Psikologlara göre, kişinin ahlaki gelişimi doğduğu andan itibaren başlamaktadır, bu dönemde ona öğrettiklerinizden daha ziyade kendi hal ve davranışlarınızda çekidüzen vermek zorundasınız. Çocuk sizleri daima rol model olarak alır ve sizde gördüğü doğru veya yanlış her hareketi örnek almaya başlar. Bazen ebeveyn davranışlarında o daha bebek ya da o daha küçük anlamaz algısı ile çocuğun yanında argo konuşmalar, yüksek sesle münakaşalar, yalan söylemeler, bahane bulmalar vs. olumsuz davranışlar sergilenebilir. Unutmayın ki sizin her hareketiniz bebeğinizin zihnine ince ince bir nakış gibi işlenecektir. 6 yaşına kadar öğrettiğiniz her şey çocuğunuzun zihninde hiç silinmeden yer alacak ana davranış ve karakter özelliklerini oluşturacaktır. Bu yaştan sonra öğreteceğiniz davranışlar onun için kalıcı bir değer taşımayacaktır.
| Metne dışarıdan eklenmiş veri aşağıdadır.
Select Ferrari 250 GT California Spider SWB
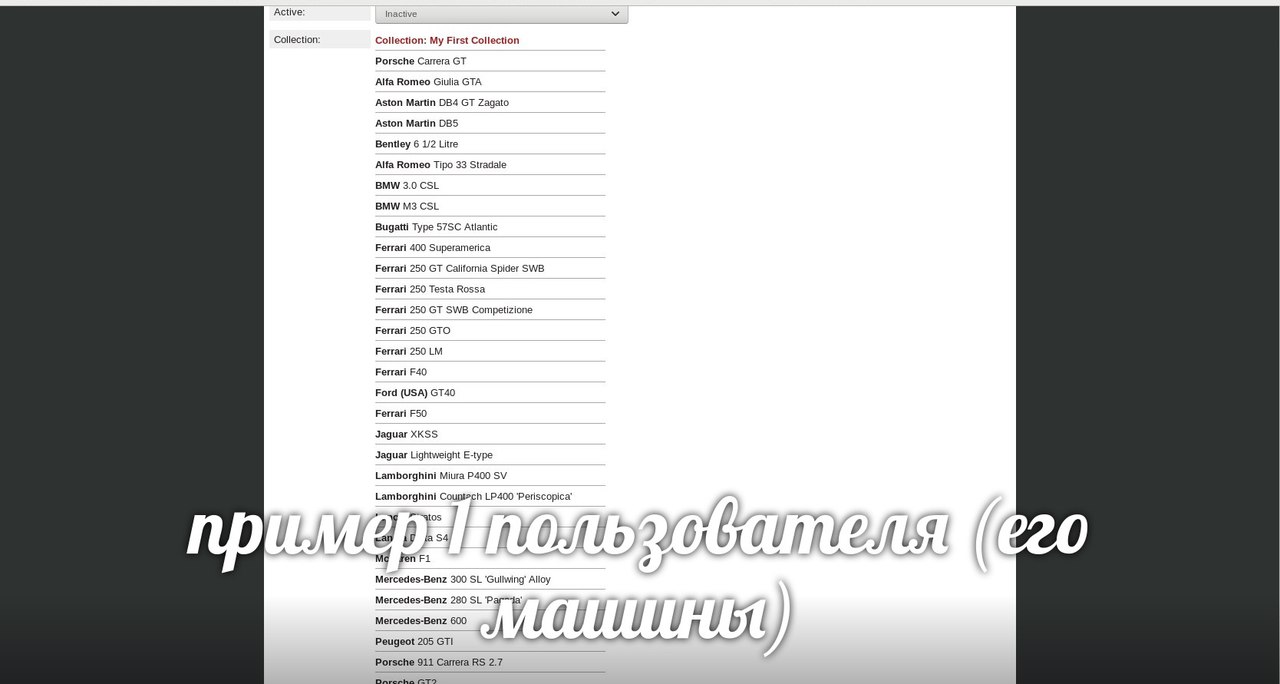This screenshot has width=1280, height=684. coord(459,269)
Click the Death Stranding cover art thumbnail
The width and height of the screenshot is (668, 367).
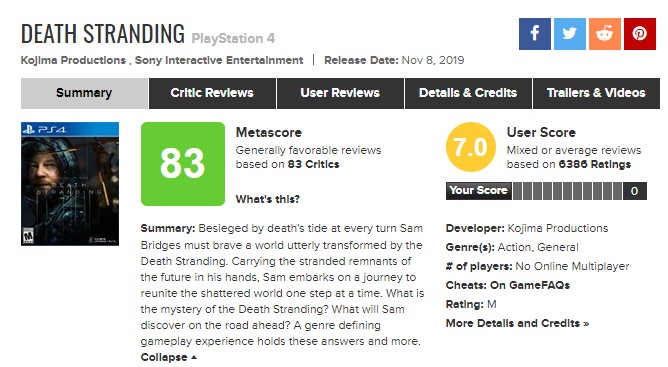point(70,184)
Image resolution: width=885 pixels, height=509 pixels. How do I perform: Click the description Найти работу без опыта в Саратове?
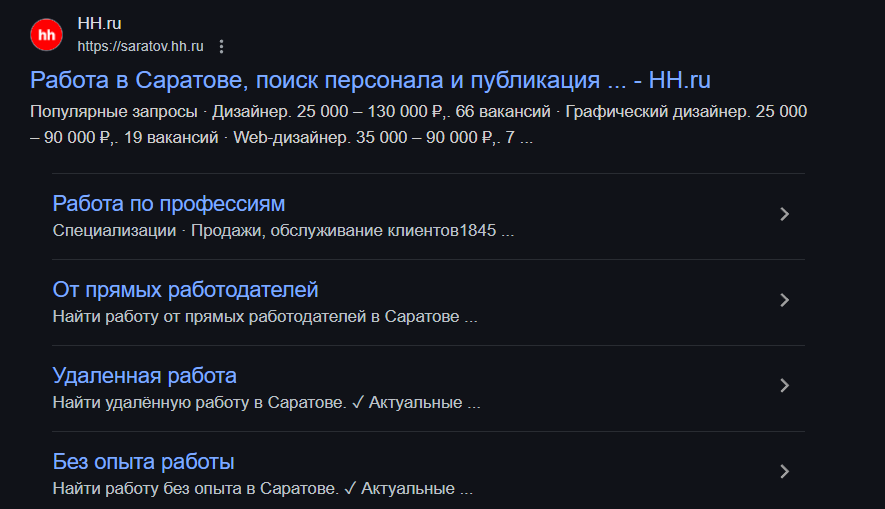(x=262, y=488)
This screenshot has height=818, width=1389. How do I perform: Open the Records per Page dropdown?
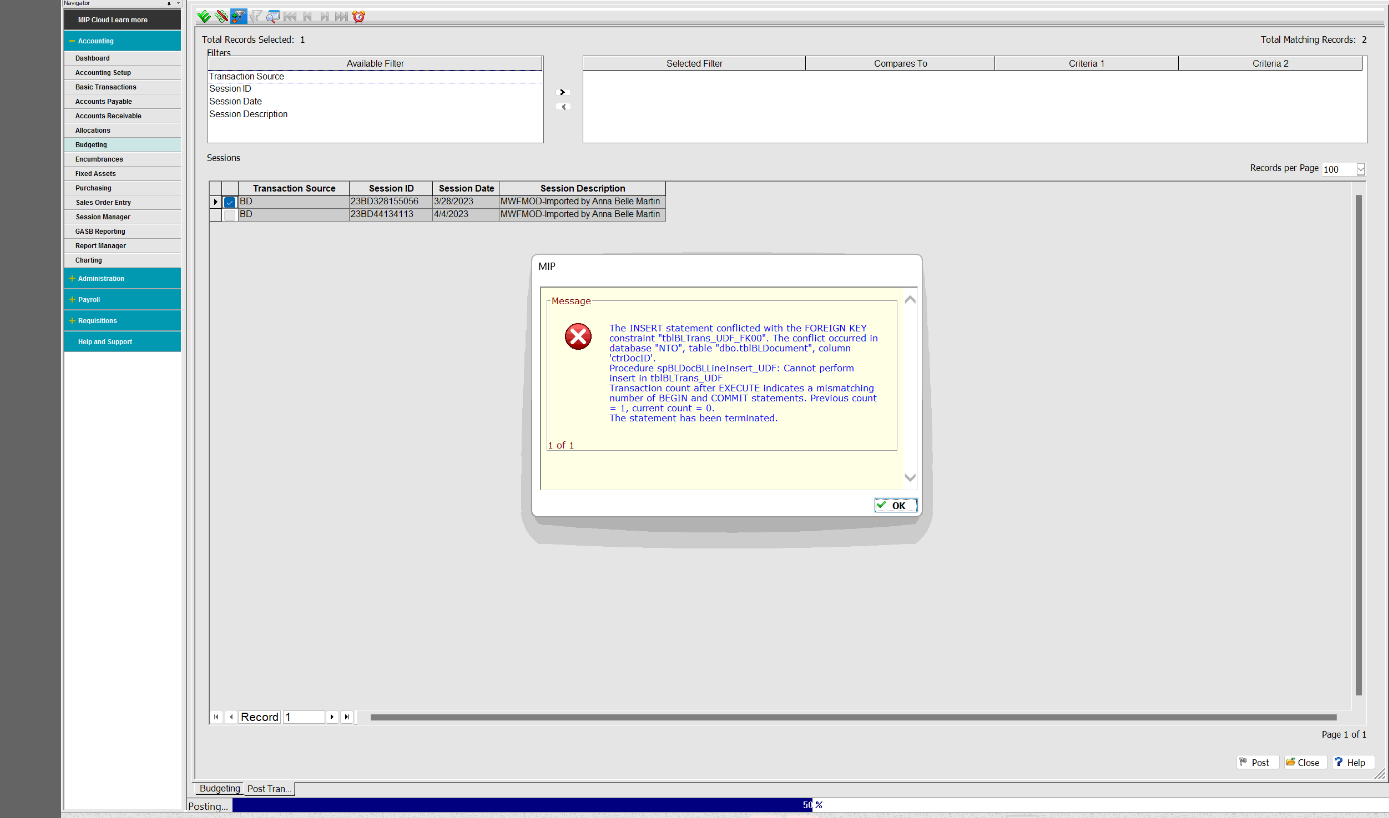(1360, 169)
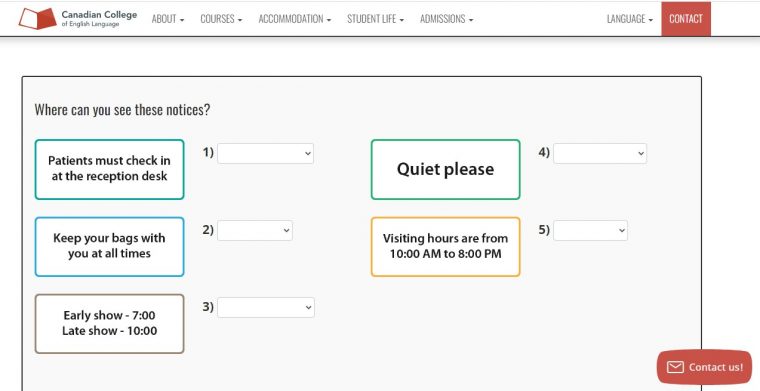This screenshot has height=391, width=760.
Task: Expand the COURSES menu
Action: coord(221,19)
Bu sebeple en baştan dümeni elimize alarak sakin, düzenli ve yaşanılması istenildiği gibi bir hayatı ona yaşatmalı ve geleceğimiz için ışık olmalısınız. Ahlaki gelişim toplumun temel dinamiklerinin oluşumu ve toplumsal gelişim içinde oldukça önemlidir. Bu sebeple ebeveynler olarak elimizden gelenlerle değil elimizden geleninde en iyisi ile çocuklarımıza rehber olmalıyız.